El 9 de agosto, la plataforma cripto Coinsbuy fue víctima de una operación de hackeo meticulosamente planificada, que resultó en el robo de $8,07 millones. Mi análisis de los datos on-chain muestra que el ataque fue coordinado y afectó a las dos redes más grandes: TRON y Ethereum.
Cronología del hackeo: de la transacción de prueba a la retirada masiva
El atacante actuó metódicamente. Todo comenzó con una transacción de prueba de 5 USDT en la red TRON, un truco típico para verificar el control de la billetera. Luego, en aproximadamente una hora, se retiraron 6,04 millones de USDT desde ocho direcciones. La mayor retirada individual fue de unos 3,5 millones de USDT, lo que indica un profundo conocimiento de la estructura de liquidez de la plataforma.

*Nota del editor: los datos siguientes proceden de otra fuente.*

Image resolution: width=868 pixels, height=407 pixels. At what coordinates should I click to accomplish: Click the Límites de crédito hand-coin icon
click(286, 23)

Paralelamente, el hacker vació tres direcciones de Ethereum, llevándose 1,89 millones de USDT y 77 ETH. Los fondos se convirtieron instantáneamente en 981,1 ETH a través de 1inch, y la billetera para los swaps se creó en la misma hora, lo que sugiere una infraestructura preparada de antemano.
Rastro entre cadenas y lavado de fondos
El elemento clave que vinculó ambas partes del ataque fue el servicio entre cadenas Bridgers. Su contrato de pagos en Ethereum envió a la billetera de swaps cantidades que coincidían exactamente en tamaño y tiempo con las transacciones del atacante. Esto no es una coincidencia: estamos ante una operación unificada, diseñada para eludir las medidas de seguridad estándar.
Aproximadamente el 79% de los fondos robados pasaron por el intercambiador FixedFloat utilizando unas 50 direcciones desechables. Esta diversificación es una práctica clásica para dificultar el rastreo. Parte de los fondos se logró congelar: ChangeNOW bloqueó 150 ETH (~$288 000), y 282 ETH (~$542 000) permanecen intactos en cinco direcciones.
Comportamiento extraño del equipo de Coinsbuy
El aspecto más intrigante es la reacción de la plataforma. En las 24 horas posteriores al ataque, el equipo recargó las billeteras afectadas con 3,93 millones de USDT, y siete transacciones coincidieron con los montos robados con una precisión del 0,05%. Esta es una decisión sin precedentes. Como señalaron acertadamente los investigadores, nadie recarga una billetera hackeada con sumas de siete cifras dos veces en una noche, a menos que esté seguro de que no hay una fuga de claves privadas.
Inicialmente, el daño se estimó en $7,9 millones, pero mi cálculo de las transacciones individuales da una cifra exacta: $8 073 992. El vector exacto del ataque aún no se ha determinado, y Coinsbuy se abstiene de hacer comentarios oficiales.
Mi veredicto: este ataque demuestra la creciente sofisticación del cibercrimen en el ámbito cripto. La combinación de herramientas entre cadenas, direcciones desechables y acciones coordinadas en el tiempo no es un hackeo espontáneo, sino el trabajo de profesionales. La industria debe replantear sus enfoques sobre la gestión de claves y el monitoreo de actividad sospechosa en tiempo real; de lo contrario, estos incidentes se convertirán en la nueva norma.